The input =>
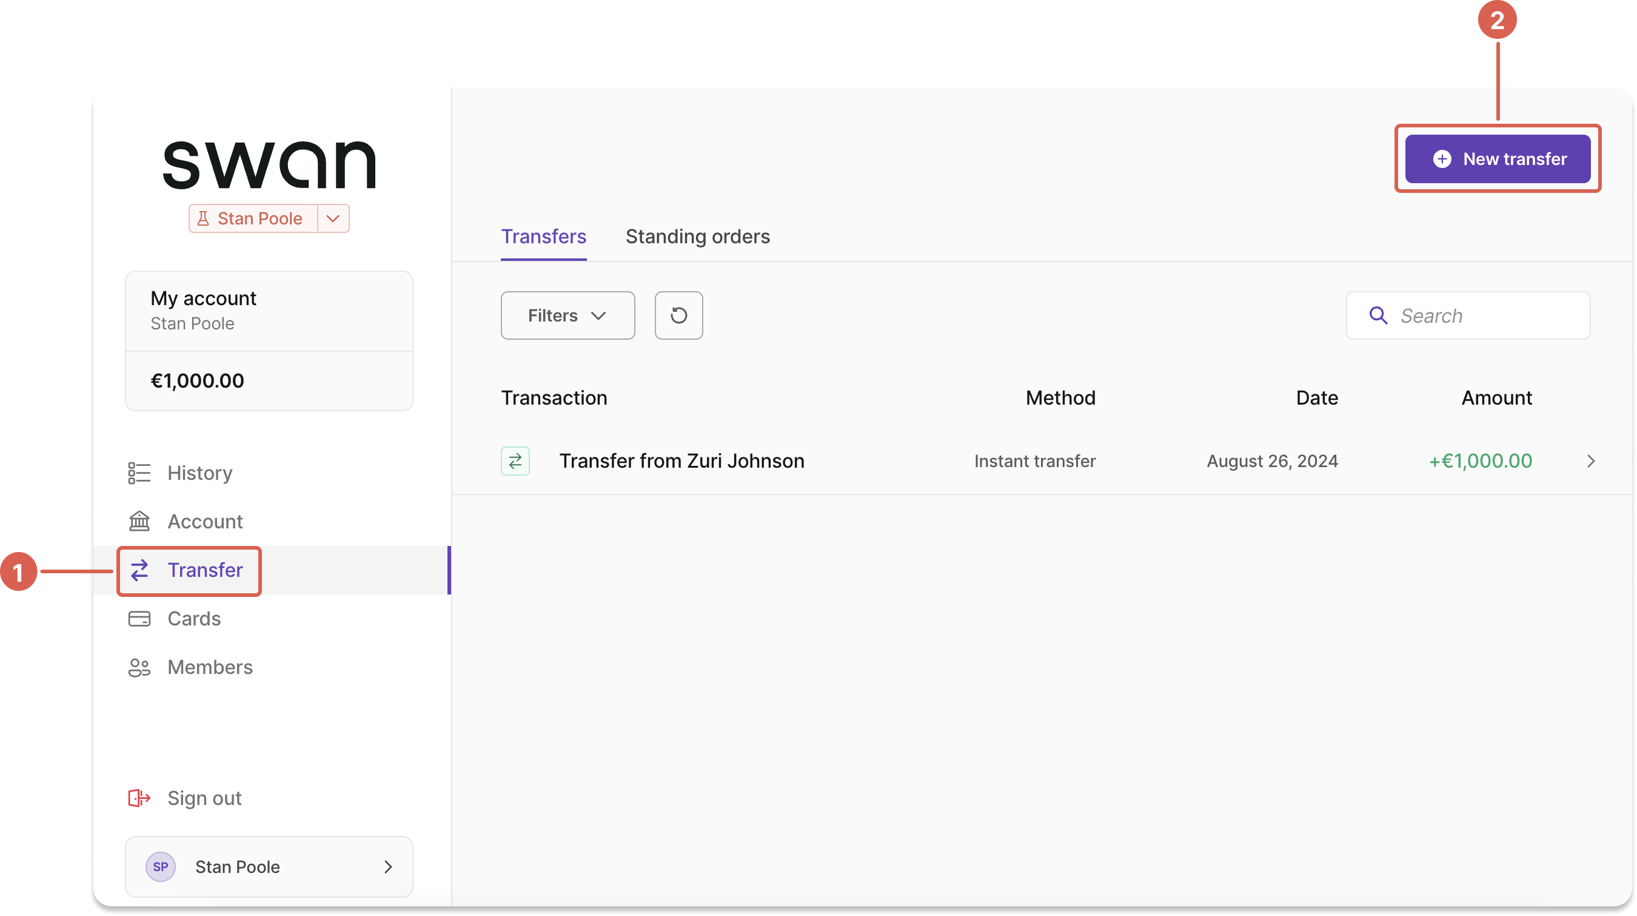Viewport: 1637px width, 916px height.
Task: Click the SP avatar badge
Action: [x=160, y=866]
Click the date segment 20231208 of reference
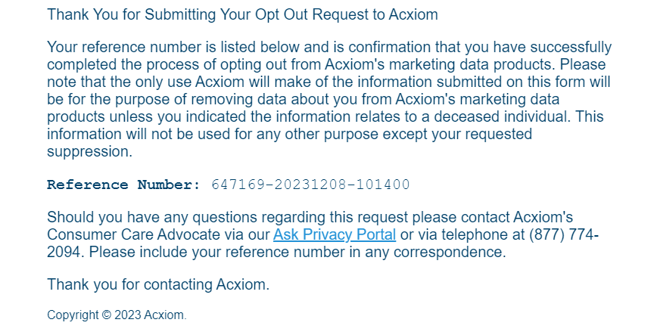The height and width of the screenshot is (335, 654). tap(310, 185)
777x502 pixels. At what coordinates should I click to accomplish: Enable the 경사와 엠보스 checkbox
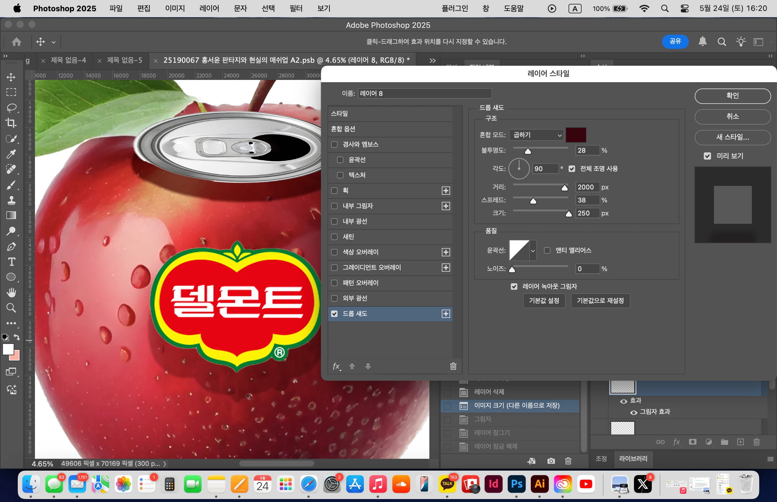tap(334, 144)
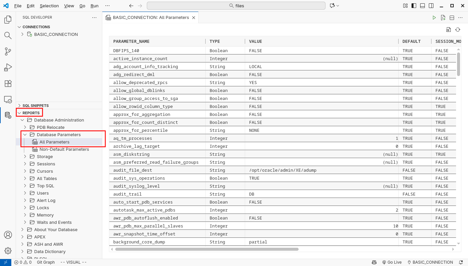Open the Run and Debug view

8,67
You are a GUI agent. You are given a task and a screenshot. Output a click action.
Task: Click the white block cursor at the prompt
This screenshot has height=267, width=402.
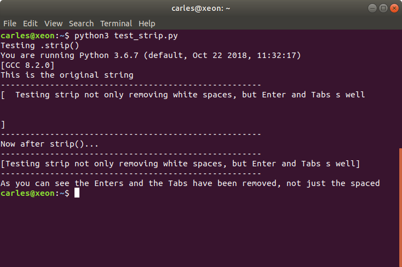[77, 193]
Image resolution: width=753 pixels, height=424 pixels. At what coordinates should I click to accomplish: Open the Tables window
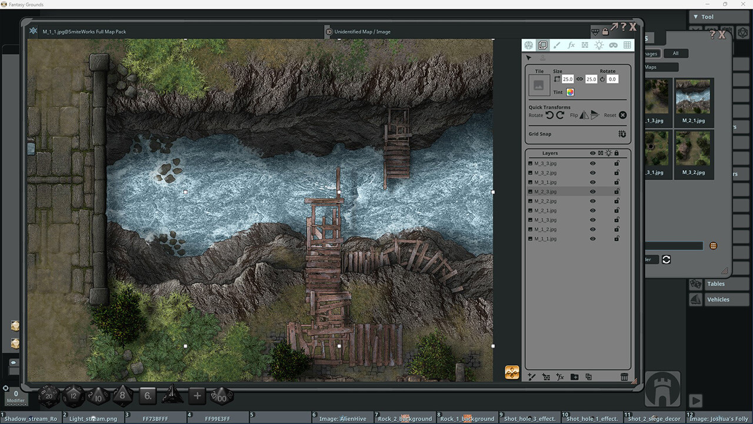click(x=716, y=284)
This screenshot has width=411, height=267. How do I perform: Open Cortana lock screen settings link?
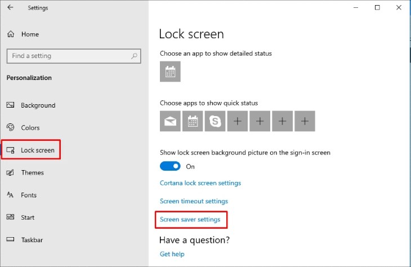pyautogui.click(x=200, y=183)
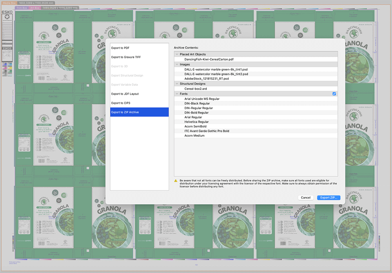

Goal =>
Format all of the records above as a JSON list of strings, with one string for each line. Skip the blank lines and leave the pictures out.

Result for this exercise =>
[
  "Viewport: 1637px width, 916px height.",
  "Task: Click the SP avatar badge",
  "Action: [x=160, y=866]",
  "Click the date segment 20231208 of reference",
  "The height and width of the screenshot is (335, 654). tap(310, 185)",
  "777x502 pixels. At what coordinates should I click to accomplish: Enable the 경사와 엠보스 checkbox",
  "tap(334, 144)",
  "Open the Run and Debug view",
  "8,67",
  "You are a GUI agent. You are given a task and a screenshot. Output a click action.",
  "Task: Click the white block cursor at the prompt",
  "This screenshot has height=267, width=402.",
  "[77, 193]",
  "Image resolution: width=753 pixels, height=424 pixels. At what coordinates should I click to accomplish: Open the Tables window",
  "click(x=716, y=284)",
  "This screenshot has width=411, height=267. How do I perform: Open Cortana lock screen settings link?",
  "pyautogui.click(x=200, y=183)"
]